Devlin erzählte mehr über seine Arbeit. Er fuhr auf den großen Flußdampfern den Mississippi hinauf und hinunter, um in den großen Spielsalons an Bord sein Geld mit Spielen zu verdienen, deren Namen den Auswanderern zum größten Teil unbekannt waren. Namen wie Cassino, Crown & Anchor, Faro oder auch Poker, mit dem sie auf ihrer Reise immerhin schon in Berührung gekommen waren.

»Ich habe keine Erfahrung mit dem Glücksspiel«, gestand Irene. »Aber was Sie erzählen, klingt sehr interessant, Mr. Devlin.«

»Das ist es auch.«

»Ich würde Ihnen gern einmal bei Ihrer Arbeit zuschauen -falls es Mr. Illinois gestattet. Haben Sie eine Passage auf der QUEEN OF NEW ORLEANS gebucht?«

In Devlins grünen Augen blitzte es auf. »Das hatte ich vor, Ma'am, aber ich kam zu spät. Ich konnte nur noch eine Passage auf der QUEEN OF ST. LOUIS bekommen.«

»Wie ich gehört habe, ist das Schiff genauso groß wie die QUEEN OF NEW ORLEANS. Also dürfte es für Sie gleich sein, auf welchem Schiff Sie fahren.«

»Ist es aber nicht. Auf der QUEEN OF NEW ORLEANS fährt jemand mit, mit dem ich sehr gern gepokert hätte. Deshalb bedauere ich es über alle Maßen, keine Passage mehr auf dem Schiff bekommen zu haben. Sie wären nicht zufällig bereit, Jim und mir Ihre Fahrkarten zu überlassen?«

Die drei Freunde verständigten sich durch Blicke, und dann sagte Jacob: »Wir sind Ihnen und Mr. Illinois für Ihr Eingreifen sehr dankbar, Mr. Devlin. Hätten wir es nicht so eilig, würden wir Ihnen gern unsere Plätze auf dem Schiff überlassen.« Er erzählte von ihrem Vorhaben, sich einem Oregon-Treck anzuschließen. »Und da wegen des Winters in wenigen Wochen keine Trecks mehr aufbrechen, müssen wir möglichst rasch an unser Ziel kommen.«

»Ich verstehe«, meinte Devlin und gab sich äußerlich gelassen.

Aber Irene, die ihn genau ansah, las eine große Enttäuschung in seinen Zügen. Und auch Jim Illinois blickte betreten drein.

*

Nachdem sie sich von Devlin und Illinois verabschiedet hatten, gingen die Auswanderer zu ihrem Hotel, um ihr spärliches Gepäck auf die QUEEN OF NEW ORLEANS zu schaffen.
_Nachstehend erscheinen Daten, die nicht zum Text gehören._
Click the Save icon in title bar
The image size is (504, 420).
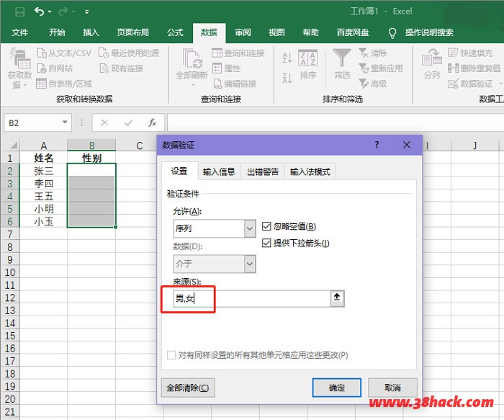19,12
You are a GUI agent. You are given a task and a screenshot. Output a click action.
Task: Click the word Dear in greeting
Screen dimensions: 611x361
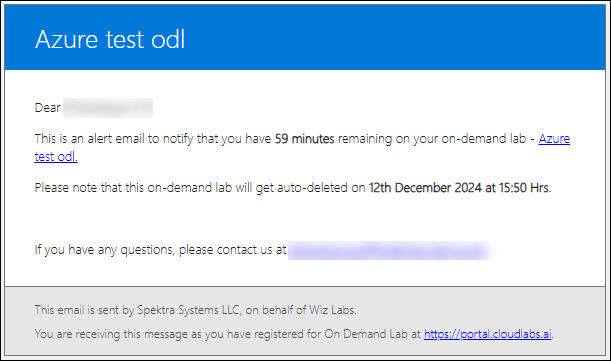point(48,108)
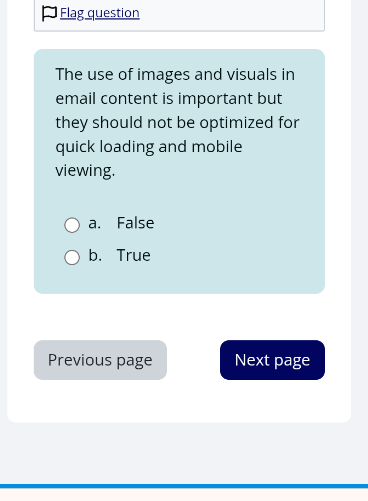This screenshot has width=368, height=501.
Task: Click the line "they should not be optimized for"
Action: [x=177, y=123]
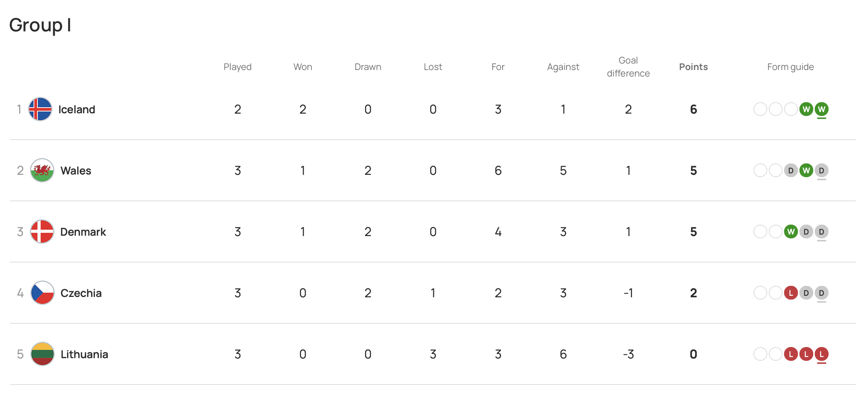
Task: Click Wales' green W form badge
Action: (x=806, y=170)
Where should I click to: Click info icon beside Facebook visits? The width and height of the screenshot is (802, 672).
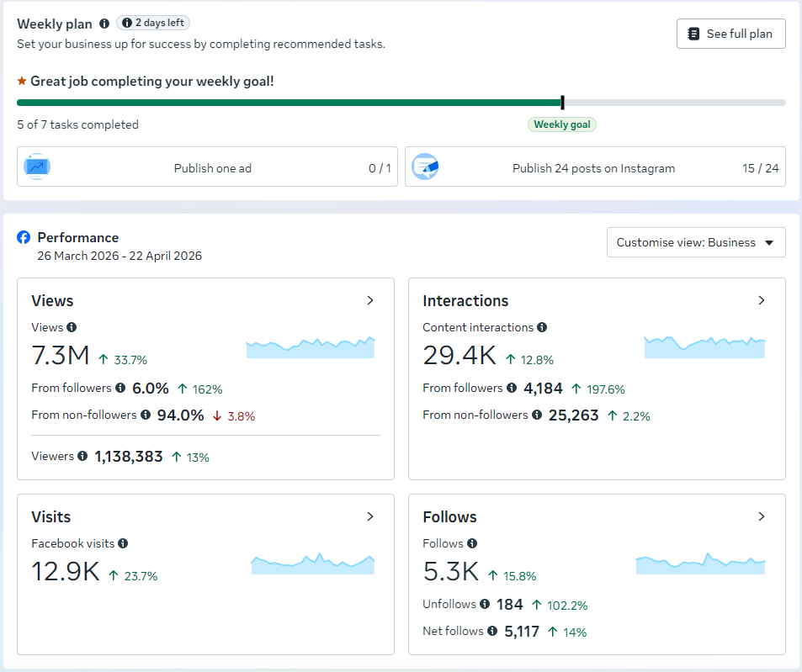[123, 543]
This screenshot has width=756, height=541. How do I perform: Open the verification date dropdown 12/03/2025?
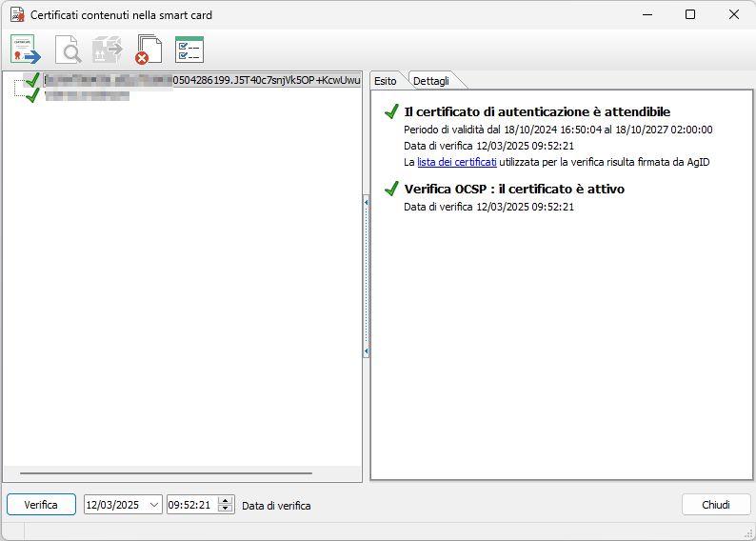click(154, 505)
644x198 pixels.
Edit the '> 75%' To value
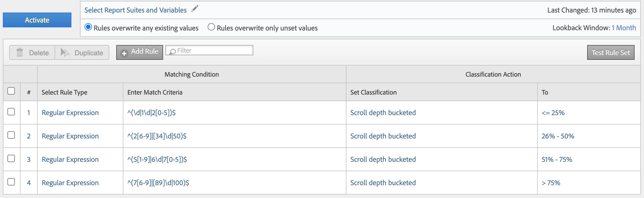coord(551,183)
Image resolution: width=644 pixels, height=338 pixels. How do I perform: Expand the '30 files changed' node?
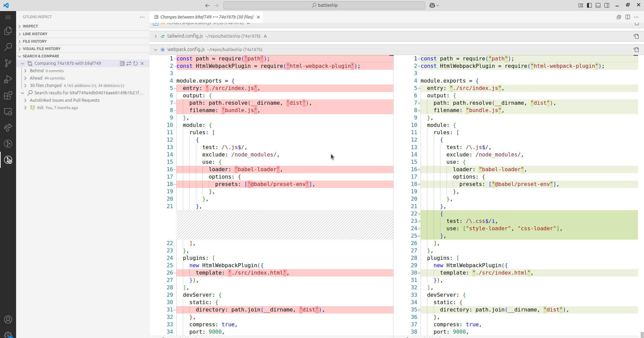pos(46,86)
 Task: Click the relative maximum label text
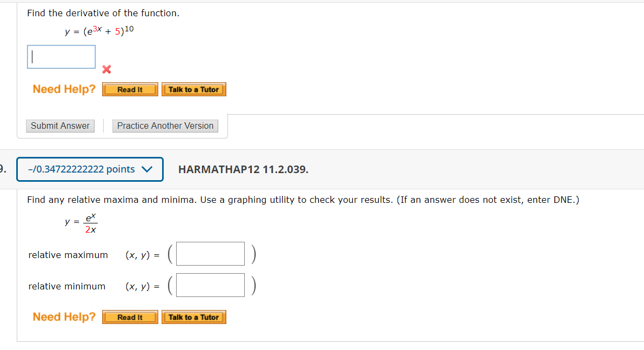[68, 254]
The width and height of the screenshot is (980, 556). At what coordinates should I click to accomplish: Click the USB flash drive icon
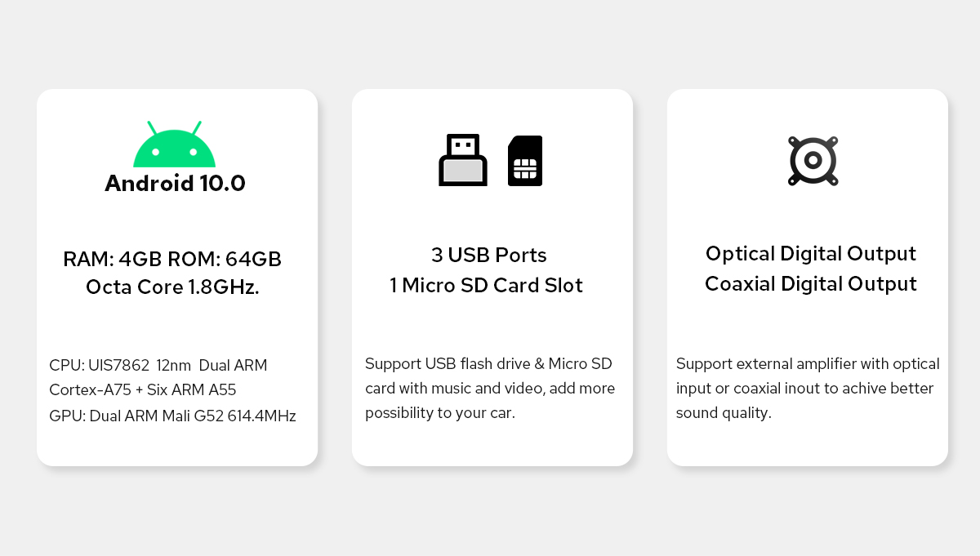tap(463, 160)

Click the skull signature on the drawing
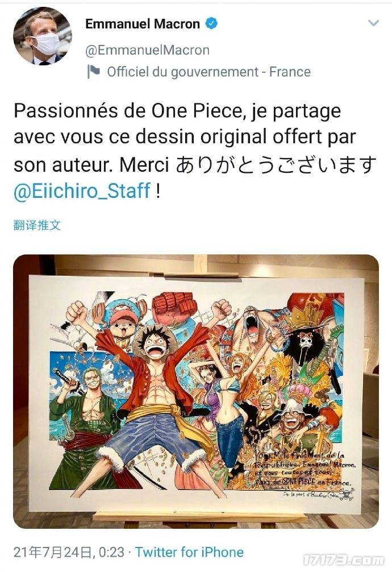pos(347,495)
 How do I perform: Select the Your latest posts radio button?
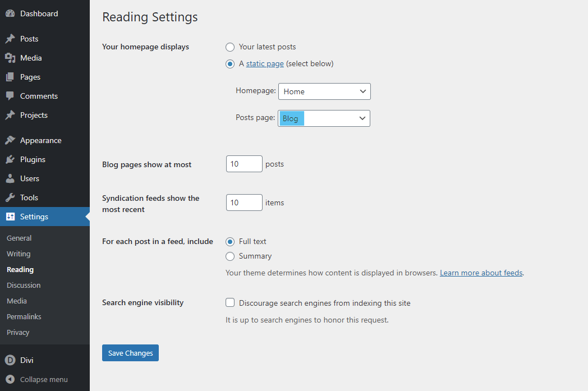[230, 47]
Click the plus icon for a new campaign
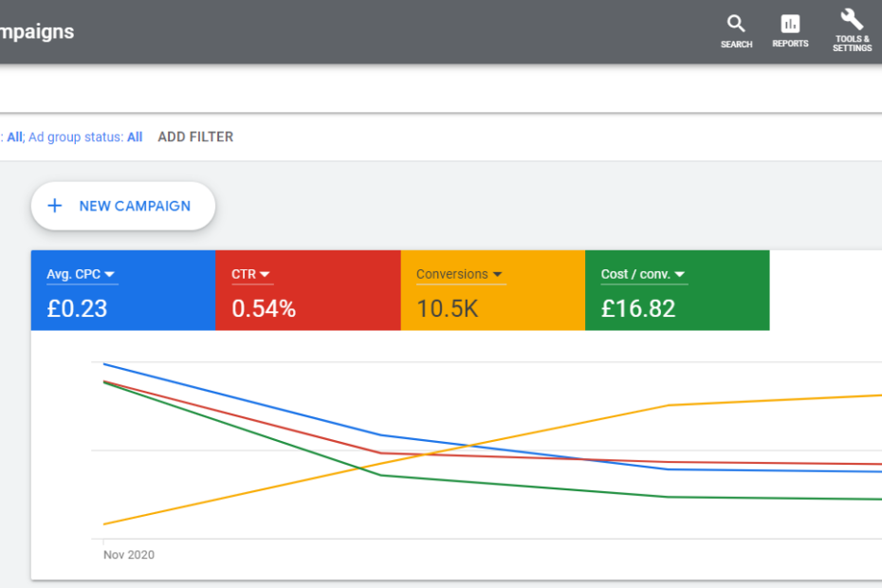The height and width of the screenshot is (588, 882). [55, 206]
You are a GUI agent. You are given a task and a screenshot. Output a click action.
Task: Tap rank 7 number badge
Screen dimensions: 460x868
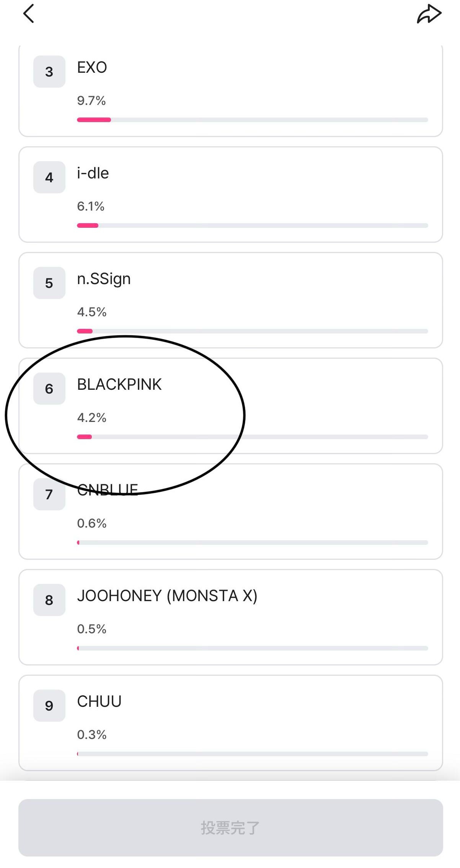pyautogui.click(x=49, y=494)
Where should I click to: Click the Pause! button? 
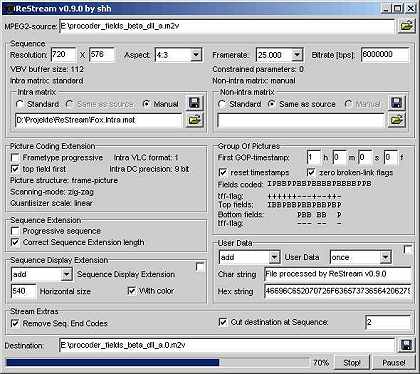(x=394, y=363)
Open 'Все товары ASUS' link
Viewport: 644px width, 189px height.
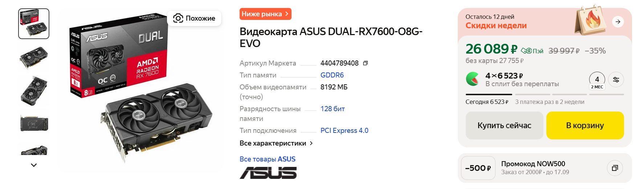[267, 159]
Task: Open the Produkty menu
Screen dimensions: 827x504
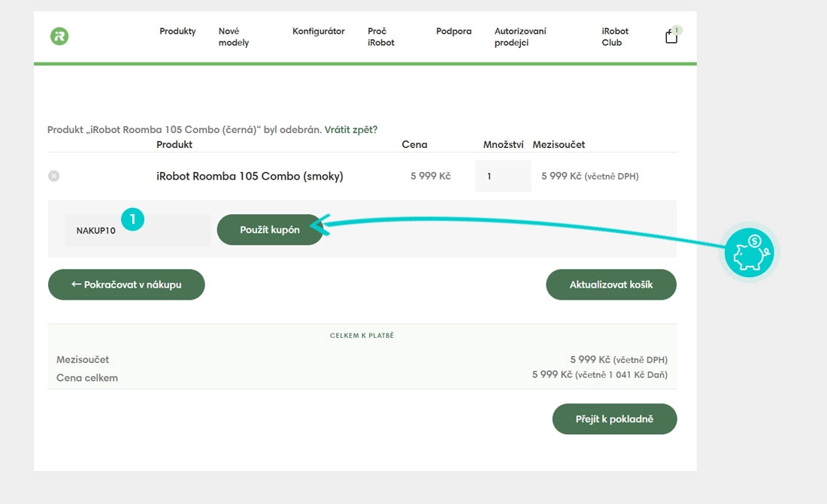Action: coord(177,32)
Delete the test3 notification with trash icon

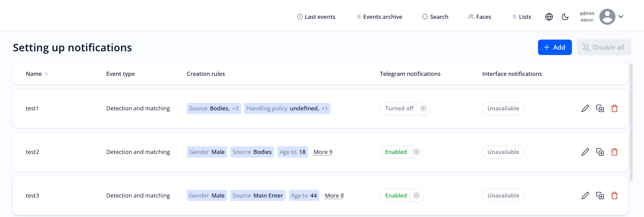[615, 196]
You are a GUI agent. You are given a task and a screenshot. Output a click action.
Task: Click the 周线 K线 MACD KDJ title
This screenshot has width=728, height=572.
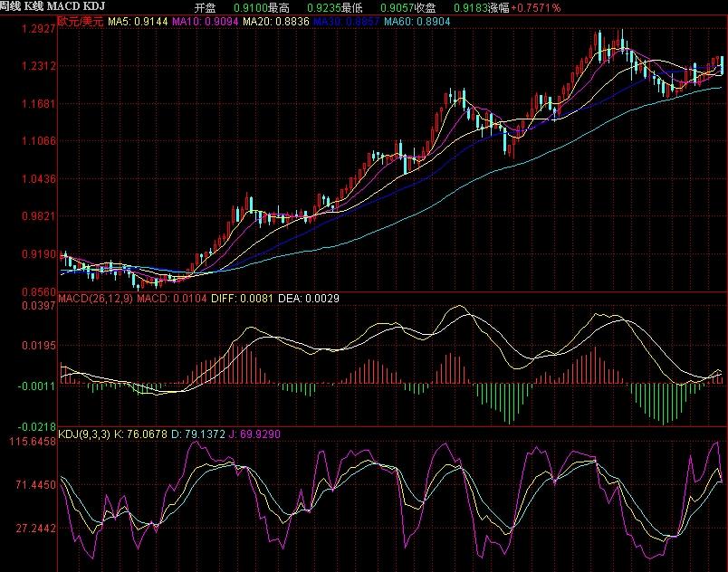point(49,6)
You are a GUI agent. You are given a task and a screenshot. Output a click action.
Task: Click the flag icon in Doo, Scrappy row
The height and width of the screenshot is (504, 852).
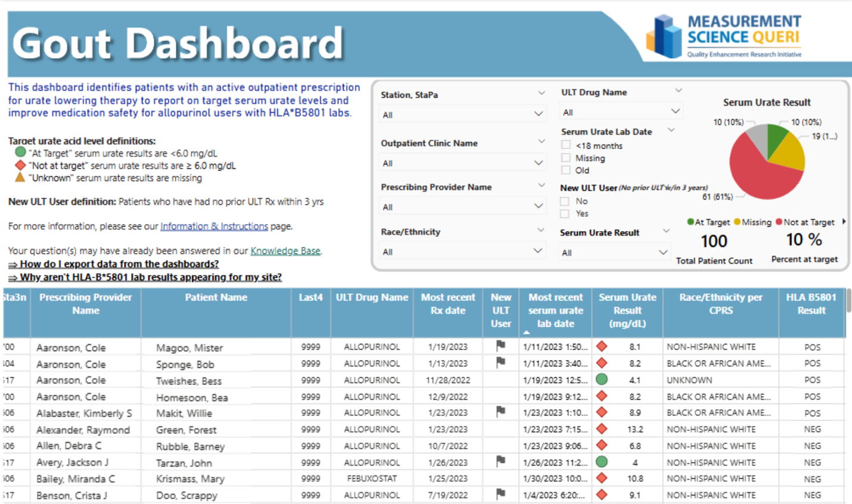click(500, 493)
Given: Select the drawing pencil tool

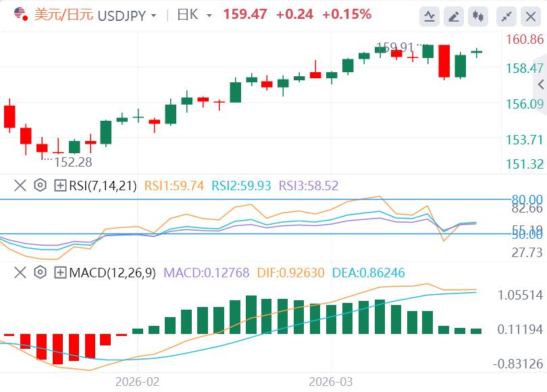Looking at the screenshot, I should click(454, 16).
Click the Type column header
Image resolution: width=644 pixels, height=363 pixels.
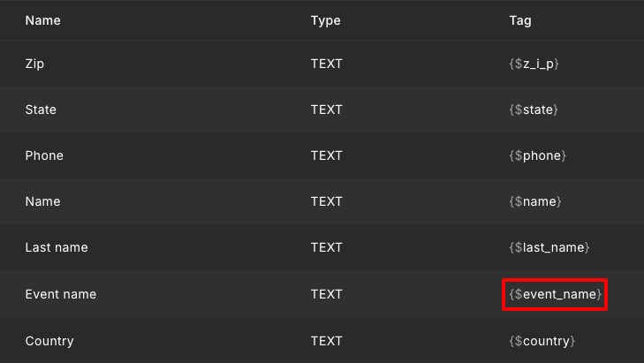(325, 20)
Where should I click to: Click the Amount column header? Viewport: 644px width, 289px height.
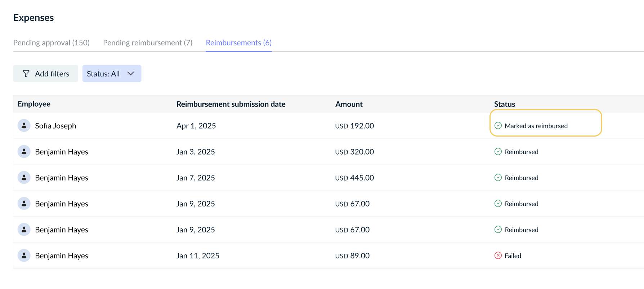click(349, 104)
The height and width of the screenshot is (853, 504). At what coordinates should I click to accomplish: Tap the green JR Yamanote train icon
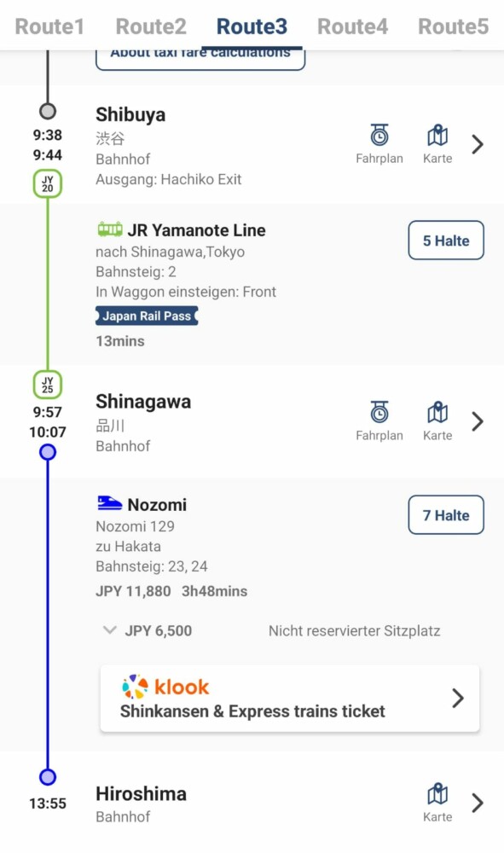110,229
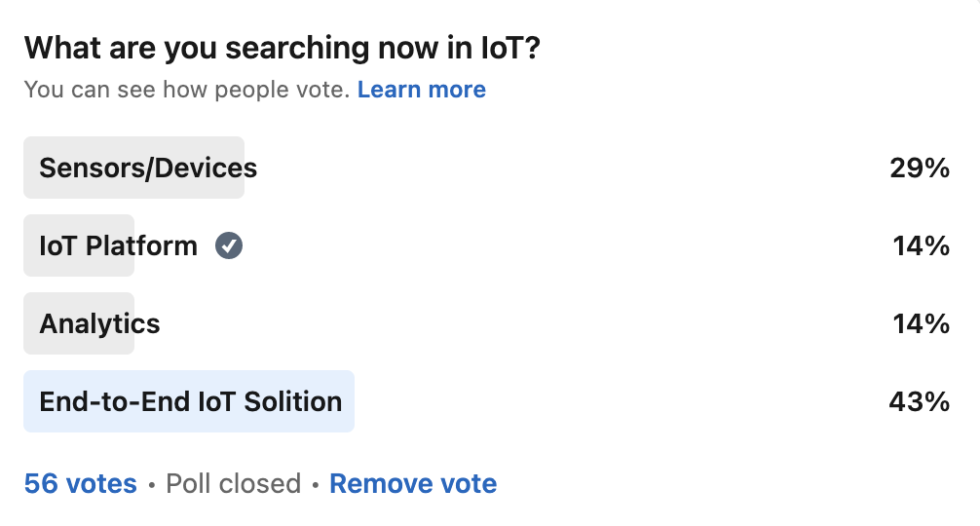Select the "Analytics" option label
Screen dimensions: 980x526
pos(99,323)
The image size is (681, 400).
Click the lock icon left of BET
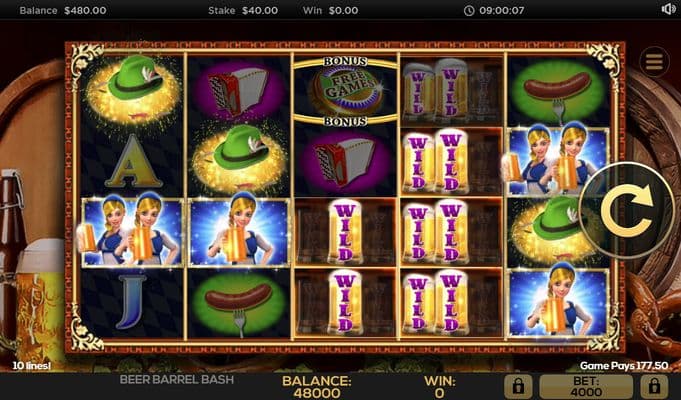(x=518, y=386)
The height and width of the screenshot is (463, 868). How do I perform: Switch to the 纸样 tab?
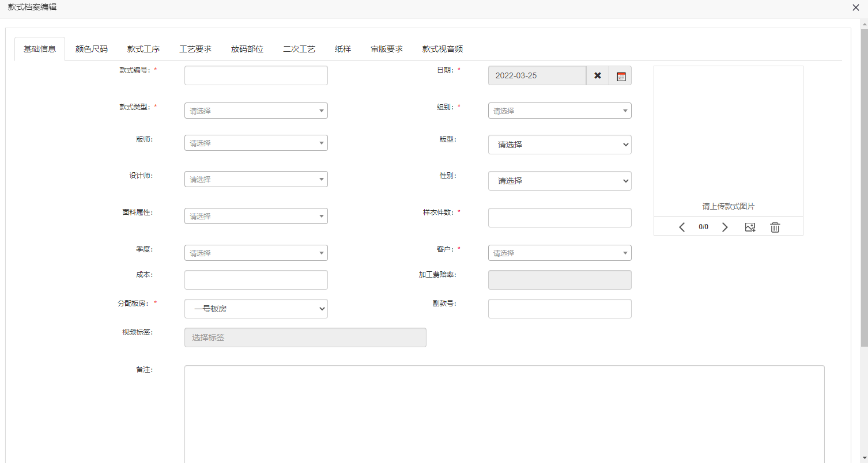tap(343, 49)
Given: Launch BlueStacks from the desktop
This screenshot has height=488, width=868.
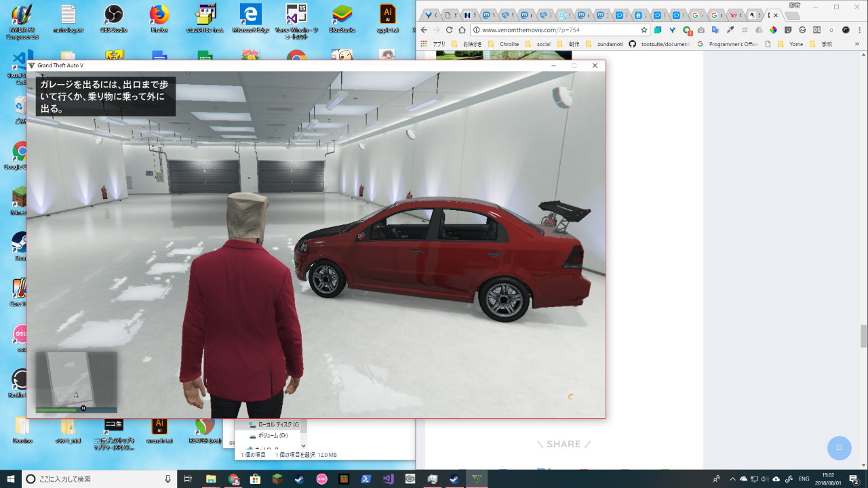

Es war das teuerste Hotel in der Stadt, aber das hatte Jacob, Martin und Irene keine Sorgen bereitet; auch ihre Unterkunft wurde von der Regierung bezahlt.

Unterwegs war Irene sehr still und hing ihren Gedanken nach, die um den Spieler kreisten. Aber sie dachte nicht in erster Linie an ihn, weil er so gutaussehend und charmant war, sondern weil sie spürte, daß ihn ein Geheimnis umgab. Obwohl sich Beauregard Devlin sehr aufgeräumt gegeben hatte, glaubte Irene eine Art Melancholie oder Tragik zu spüren, die ihn umgab. Die Heftigkeit, mit der er den spitzgesichtigen Falschspieler wegen dessen Betrügereien haßte, schien etwas damit zu tun haben. Und auch Devlins drängender Wunsch, eine Passage auf der QUEEN OF NEW ORLEANS zu ergattern.

Sie hatte keine Beweise dafür, spürte es einfach nur. Devlin strahlte etwas aus, das nicht greifbar war und doch von ihr empfangen wurde. Eine der Nonnen in dem Kloster, in dem Irene aufgewachsen war, hatte ihr erzählt, daß es Menschen gab, zwischen denen ein unsichtbares Band bestand, obgleich sie vielleicht gar nicht voneinander wußten und über Hunderte oder Tausende von Meilen voneinander getrennt lebten. Ob solch ein Band zwischen ihr und dem Spieler bestand?

Als sie zur Anlegestelle der QUEEN OF NEW ORLEANS zurückkehrten, wurde Irene vom allgemeinen Trubel abgelenkt. Drei etwa fünfzehn Fuß lange und zehn Fuß breite Holzkisten mit starken Eisenverschlägen, die mit größter Vorsicht an Bord des Dampfers und dort in einen Laderaum auf dem Vorschiff gehievt wurden, zogen große Aufmerksamkeit auf sich. Ein knollennasiger Mittfünfziger, offenbar der Besitzer der Kisten, überwachte den Verladevorgang mit Argusaugen, schrie immer wieder erregt Anweisungen, wenn eine der Kisten auch nur ein wenig am Davit schaukelte, und wischte sich mit einem großen, schmutzigen Tuch den Schweißfilm von Stirn und Wangen, sobald eine Kiste sicher im Laderaum abgesetzt war. Auch die Matrosen, die mit dem Verstauen der Kisten beschäftigt waren, schienen äußerst angespannt zu sein.

»Was ist in den Kisten?« fragte Jacob einen der umstehenden Männer. »Etwa Gold?«

»Gold?« Der Mann lachte glucksend. »Der Inhalt der Kisten ist vielleicht nicht so wertvoll, aber viel gefährlicher als Gold.«

»Was ist es denn?« hakte Jacob nach.

»Alligatoren.«

Jacob und seine Freunde starrten den Mann ungläubig an.

»Auf dem Schiff werden Alligatoren transportiert?« fragte der junge Zimmermann schließlich.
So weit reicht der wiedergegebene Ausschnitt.